Marco Fontana
Marco Fontana
La voce delle Circoscrizioni
Circoscrizioni di Torino
10 agosto 2012

Lo sconcerto di Martelli sui parlamentari in visita al boss mafioso.

«Sono sconcertato. Certo, fino a prova contraria credo nella buona fede di Lumia e della Alfano. Ma, allo stesso tempo, temo che questa loro iniziativa possa creare un pericoloso precedente». Un precedente «che in futuro può generare mille abusi».
A Claudio Martelli, 69 anni, ministro di Grazia e Giustizia dal 1991 al 1993, il «tour» tra i superboss di Giuseppe Lumia e Sonia Alfano non è piaciuto affatto. Perché, spiega, «la legge che consente ai parlamentari di entrare nelle carceri ha altri obiettivi. Hanno la facoltà di controllare le condizioni in cui vivono i detenuti, il rispetto della loro dignità, al limite verificare se c'è un ravvedimento che può portarli alla grazia. Non sostituirsi agli inquirenti o, com'è capitato a Lumia e Alfano, dare l'impressione di farlo».

Pensa che il senatore del Pd e l'europarlamentare dell'Idv abbiano violato la legge?

«Penso che il loro comportamento sia stato al limite della legge.
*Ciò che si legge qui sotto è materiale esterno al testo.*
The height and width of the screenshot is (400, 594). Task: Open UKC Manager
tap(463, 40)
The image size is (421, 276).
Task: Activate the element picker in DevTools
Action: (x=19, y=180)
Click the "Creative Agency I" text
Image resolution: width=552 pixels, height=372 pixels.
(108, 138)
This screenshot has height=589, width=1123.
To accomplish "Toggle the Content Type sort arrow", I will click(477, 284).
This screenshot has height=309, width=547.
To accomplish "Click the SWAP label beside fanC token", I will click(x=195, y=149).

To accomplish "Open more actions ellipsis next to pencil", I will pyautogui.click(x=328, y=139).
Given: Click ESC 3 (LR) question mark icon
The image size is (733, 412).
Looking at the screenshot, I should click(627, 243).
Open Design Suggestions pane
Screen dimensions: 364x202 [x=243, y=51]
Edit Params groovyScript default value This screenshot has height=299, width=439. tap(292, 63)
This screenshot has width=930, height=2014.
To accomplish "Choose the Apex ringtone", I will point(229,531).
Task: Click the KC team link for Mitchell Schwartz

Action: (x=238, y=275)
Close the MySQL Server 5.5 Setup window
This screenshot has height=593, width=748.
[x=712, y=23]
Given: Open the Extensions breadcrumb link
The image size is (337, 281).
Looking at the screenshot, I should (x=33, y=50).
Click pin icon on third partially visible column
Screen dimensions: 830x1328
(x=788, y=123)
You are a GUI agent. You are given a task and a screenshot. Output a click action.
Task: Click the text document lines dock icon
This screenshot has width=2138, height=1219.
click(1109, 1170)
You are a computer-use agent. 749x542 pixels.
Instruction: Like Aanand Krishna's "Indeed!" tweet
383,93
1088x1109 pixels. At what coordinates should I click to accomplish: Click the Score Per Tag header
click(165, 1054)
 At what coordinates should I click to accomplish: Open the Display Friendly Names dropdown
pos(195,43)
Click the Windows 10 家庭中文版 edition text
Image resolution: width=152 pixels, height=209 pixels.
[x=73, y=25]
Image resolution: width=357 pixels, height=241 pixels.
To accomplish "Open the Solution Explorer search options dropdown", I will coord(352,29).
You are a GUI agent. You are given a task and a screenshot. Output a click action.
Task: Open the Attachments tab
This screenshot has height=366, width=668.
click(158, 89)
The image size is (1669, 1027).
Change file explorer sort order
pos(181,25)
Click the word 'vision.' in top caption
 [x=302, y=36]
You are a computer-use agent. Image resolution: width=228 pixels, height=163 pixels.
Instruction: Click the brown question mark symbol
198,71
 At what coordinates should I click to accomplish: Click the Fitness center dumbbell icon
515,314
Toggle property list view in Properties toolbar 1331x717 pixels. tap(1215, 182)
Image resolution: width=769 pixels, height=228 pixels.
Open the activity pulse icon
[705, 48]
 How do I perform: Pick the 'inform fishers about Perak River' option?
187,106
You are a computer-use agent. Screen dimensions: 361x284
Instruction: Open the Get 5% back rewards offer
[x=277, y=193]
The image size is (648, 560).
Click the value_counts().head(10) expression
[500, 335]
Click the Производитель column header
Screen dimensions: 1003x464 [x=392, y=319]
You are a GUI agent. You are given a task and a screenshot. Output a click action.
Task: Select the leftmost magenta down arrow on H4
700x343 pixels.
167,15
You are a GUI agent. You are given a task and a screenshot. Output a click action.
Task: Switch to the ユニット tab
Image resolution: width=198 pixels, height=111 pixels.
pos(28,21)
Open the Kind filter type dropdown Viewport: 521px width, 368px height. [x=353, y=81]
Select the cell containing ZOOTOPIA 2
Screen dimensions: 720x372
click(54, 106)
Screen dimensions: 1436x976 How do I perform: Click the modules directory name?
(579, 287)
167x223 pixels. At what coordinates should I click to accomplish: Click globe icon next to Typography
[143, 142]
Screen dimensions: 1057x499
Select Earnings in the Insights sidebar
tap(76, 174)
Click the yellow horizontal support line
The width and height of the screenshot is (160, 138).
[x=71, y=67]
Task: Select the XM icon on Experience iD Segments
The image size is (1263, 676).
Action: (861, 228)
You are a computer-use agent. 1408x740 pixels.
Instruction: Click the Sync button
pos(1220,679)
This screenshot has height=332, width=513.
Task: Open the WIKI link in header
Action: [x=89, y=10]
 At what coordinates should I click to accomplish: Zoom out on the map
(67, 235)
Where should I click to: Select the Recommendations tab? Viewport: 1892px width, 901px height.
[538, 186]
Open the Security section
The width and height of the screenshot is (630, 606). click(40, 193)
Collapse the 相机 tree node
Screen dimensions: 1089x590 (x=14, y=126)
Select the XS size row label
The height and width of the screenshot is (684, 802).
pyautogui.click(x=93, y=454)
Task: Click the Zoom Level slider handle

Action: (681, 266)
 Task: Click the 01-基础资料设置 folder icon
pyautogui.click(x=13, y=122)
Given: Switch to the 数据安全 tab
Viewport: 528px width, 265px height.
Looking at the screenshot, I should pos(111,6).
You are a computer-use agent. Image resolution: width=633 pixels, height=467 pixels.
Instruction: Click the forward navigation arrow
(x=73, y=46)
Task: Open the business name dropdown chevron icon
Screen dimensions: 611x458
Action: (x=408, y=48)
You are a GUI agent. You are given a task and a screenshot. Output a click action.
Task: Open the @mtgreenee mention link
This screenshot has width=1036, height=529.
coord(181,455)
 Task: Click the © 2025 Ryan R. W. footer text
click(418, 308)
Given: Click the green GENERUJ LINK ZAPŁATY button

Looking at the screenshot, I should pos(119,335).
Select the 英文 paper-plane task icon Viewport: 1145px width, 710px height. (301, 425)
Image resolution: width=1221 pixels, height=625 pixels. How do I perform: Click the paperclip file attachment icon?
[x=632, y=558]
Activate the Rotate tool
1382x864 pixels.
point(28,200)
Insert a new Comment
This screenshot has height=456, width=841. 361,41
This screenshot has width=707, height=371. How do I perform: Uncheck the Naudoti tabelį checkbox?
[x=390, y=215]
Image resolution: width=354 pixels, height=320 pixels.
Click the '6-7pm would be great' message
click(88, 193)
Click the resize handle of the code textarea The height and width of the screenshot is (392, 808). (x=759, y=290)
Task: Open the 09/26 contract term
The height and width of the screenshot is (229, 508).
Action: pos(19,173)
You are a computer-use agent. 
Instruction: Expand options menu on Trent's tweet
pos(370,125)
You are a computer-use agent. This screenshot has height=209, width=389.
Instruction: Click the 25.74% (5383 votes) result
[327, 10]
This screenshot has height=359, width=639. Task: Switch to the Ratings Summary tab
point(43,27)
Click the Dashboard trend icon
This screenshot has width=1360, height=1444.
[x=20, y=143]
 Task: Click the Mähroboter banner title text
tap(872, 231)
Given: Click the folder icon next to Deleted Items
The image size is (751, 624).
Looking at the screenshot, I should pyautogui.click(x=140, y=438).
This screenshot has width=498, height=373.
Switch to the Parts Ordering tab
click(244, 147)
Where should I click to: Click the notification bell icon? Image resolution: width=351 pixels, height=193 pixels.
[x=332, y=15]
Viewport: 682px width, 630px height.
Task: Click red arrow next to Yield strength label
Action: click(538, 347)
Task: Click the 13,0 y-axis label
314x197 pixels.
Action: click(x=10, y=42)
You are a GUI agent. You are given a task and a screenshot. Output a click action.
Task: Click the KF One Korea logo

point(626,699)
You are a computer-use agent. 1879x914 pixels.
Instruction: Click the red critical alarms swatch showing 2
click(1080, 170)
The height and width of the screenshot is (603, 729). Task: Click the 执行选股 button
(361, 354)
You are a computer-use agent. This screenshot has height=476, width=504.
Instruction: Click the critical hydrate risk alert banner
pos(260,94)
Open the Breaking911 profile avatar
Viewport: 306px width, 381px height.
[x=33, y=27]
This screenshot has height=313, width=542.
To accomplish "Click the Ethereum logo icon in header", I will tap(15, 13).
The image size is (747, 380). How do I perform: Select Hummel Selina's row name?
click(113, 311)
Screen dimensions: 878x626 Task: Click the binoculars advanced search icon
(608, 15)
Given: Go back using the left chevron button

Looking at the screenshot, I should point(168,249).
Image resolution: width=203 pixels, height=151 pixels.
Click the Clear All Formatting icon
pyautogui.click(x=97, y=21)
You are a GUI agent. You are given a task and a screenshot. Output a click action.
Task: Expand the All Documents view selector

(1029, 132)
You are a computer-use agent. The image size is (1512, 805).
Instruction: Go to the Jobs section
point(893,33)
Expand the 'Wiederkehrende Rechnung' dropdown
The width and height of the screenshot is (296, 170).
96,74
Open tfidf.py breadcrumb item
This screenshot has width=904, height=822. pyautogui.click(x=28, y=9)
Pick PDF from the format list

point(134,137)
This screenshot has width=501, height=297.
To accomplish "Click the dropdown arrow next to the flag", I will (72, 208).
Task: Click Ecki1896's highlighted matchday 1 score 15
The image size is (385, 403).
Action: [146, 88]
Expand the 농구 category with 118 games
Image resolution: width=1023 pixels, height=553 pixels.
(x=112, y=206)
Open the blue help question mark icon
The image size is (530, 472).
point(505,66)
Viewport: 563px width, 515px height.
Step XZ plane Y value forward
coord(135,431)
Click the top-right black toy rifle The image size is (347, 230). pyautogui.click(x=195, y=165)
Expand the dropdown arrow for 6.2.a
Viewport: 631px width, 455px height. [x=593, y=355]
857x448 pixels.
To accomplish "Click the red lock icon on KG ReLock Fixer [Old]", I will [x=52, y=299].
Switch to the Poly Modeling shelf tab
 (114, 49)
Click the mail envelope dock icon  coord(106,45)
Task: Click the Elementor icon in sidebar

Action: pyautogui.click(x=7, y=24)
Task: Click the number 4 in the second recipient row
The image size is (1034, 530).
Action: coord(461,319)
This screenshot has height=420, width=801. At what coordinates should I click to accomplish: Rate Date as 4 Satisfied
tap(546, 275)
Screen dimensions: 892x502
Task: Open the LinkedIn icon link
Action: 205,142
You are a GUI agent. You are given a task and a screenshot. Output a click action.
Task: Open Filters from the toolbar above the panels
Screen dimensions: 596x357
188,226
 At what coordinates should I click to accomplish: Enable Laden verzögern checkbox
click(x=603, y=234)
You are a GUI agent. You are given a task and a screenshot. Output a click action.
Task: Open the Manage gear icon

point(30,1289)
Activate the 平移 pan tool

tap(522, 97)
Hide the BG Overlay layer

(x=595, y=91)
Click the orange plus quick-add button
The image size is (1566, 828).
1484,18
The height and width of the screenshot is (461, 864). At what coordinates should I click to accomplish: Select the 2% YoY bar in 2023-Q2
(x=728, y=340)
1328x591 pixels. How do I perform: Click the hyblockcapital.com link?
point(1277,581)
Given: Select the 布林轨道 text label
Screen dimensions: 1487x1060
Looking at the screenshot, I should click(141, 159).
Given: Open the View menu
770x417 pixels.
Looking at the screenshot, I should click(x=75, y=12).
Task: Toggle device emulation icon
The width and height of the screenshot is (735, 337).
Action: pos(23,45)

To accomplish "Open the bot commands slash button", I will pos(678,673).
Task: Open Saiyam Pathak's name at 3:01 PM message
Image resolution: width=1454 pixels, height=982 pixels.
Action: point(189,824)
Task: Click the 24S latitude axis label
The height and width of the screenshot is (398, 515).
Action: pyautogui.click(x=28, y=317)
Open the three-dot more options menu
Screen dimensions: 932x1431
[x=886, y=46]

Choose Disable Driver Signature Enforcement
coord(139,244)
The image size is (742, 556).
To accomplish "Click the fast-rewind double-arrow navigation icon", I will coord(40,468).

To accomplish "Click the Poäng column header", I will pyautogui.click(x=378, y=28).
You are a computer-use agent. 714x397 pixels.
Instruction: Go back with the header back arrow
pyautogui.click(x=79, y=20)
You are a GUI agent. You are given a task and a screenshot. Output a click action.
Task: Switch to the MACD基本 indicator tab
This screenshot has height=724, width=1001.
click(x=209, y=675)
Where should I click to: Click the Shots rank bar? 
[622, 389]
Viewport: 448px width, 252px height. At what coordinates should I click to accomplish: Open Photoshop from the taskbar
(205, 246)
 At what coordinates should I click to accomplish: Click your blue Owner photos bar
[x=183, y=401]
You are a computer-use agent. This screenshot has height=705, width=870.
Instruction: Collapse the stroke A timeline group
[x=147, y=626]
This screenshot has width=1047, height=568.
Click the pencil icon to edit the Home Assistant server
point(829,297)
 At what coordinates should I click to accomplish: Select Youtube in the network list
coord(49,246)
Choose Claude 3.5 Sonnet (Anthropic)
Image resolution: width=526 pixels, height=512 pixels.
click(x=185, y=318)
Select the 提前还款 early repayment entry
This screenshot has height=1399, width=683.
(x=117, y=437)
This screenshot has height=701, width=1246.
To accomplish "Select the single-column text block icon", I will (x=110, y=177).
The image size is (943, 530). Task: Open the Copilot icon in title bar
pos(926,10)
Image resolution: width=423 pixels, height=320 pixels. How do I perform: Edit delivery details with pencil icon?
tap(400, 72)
E temo che, in futuro, questa storia possa generare mille abusi. Un parlamentare che entra in carcere per visitare un detenuto non può muoversi dando l'impressione di influenzarne la condotta. Né può comportarsi come se stesse interferendo nelle indagini o, peggio, nel giudizio».

Lumia e Alfano l'hanno fatto?
«Ripeto. Fino a prova contraria credo nella loro buona fede. Ma questa loro mossa m'ha sconcertato».

Che cosa pensa delle parole di Provenzano?
«Di Provenzano viene fuori l'immagine buonista dell'uomo che pensa ai figli. Quanto ai messaggi che dà, credo che escludano il pentimento».

Da guardasigilli come si sarebbe comportato?
«La precisazione del ministro Severino denota un comportamento corretto ed equilibrato. E pensi che a me capitò un caso analogo. In cui, però, ero io uno dei protagonisti...».

Quale?
«Cossiga voleva concedere la grazia a Renato Curcio. E io andai in carcere a verificare il ravvedimento dello storico capo delle Br. Che, però, poi scrisse un "papello" in cui rivendicava la lotta armata. La mia relazione, quindi, fu contraria al provvedimento di clemenza. L'allora capo dello Stato, però, non si arrese. E mi fece mandare a Maiorca, dov'ero in vacanza, cinque decreti di grazia già firmati. Come a dire, "scegli tu la motivazione, ma controfirma". Non lo feci, scegliendo di rivolgermi alla Consulta. Che diede ragione a me».